Religious liberty arguments have been historically advanced in defense of the rights of slaveholders, segregationists, creationism, anti-gay bigotry, and gender inequality. The religious convictions in each instance were indisputably deeply felt and fundamental. That didn’t mean they trumped everything else. As we have advanced as a society—beyond slavery, segregation, homophobia, and sexism—we have worked to accommodate religious belief while pushing for fundamental fairness and equality. It’s never been a perfect accommodation. It can’t be. But religious liberty interests are rarely the only—or even the most important—interests at play. And suggestions that unwilling employers are forcing birth control on unwilling employees misstates the truth: Employees who choose to use contraception (as 99 percent of us will do at some point) shouldn’t do so at the sufferance of their bosses.

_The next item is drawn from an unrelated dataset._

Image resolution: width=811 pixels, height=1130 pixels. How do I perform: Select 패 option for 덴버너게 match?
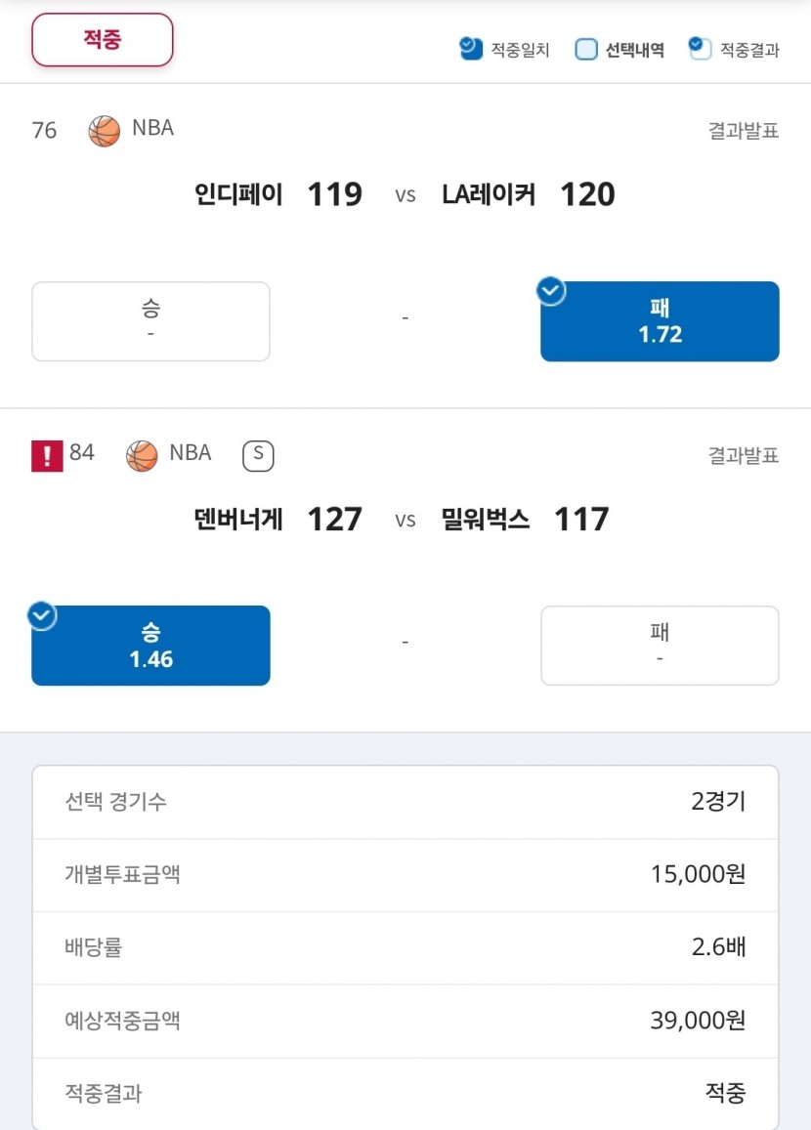(660, 646)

In 1982, in United States v. Lee, an Amish employer refused to pay his share of Federal Insurance Contributions Act taxes on his employees, claiming that it violated his own religious belief in individual self-sufficiency. The Supreme Court said he had to pay the taxes regardless because “[w]hen followers of a particular sect enter into commercial activity as a matter of choice, the limits they accept on their own conduct as a matter of conscience and faith are not to be superimposed on the statutory schemes which are binding on others in that activity. Granting an exemption from social security taxes to an employer operates to impose the employer’s religious faith on the employees.” And in a 1990 opinion written by Justice Antonin Scalia, the court held that religious groups bear a heavy burden in overcoming “a valid and neutral law of general applicability.” None of this guarantees how the Supreme Court will decide the contraception mandate. If recent history is any predictor, it may be as fractious as the Affordable Care Act decisions themselves.

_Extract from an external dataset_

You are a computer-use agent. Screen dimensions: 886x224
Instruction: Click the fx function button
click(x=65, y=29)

The guarantee of religious freedom enshrined in the Constitution was intended to protect fragile minorities from crushing religious burdens imposed by the wealthy and powerful. The notion that secular corporations—created by government to maximize shareholder profits and limit liability—might lay claim to their owners’ human rights of religious conscience is doubly astounding when you consider that their principal reason for being is to dissociate themselves from the frailties of human conscience in the first place.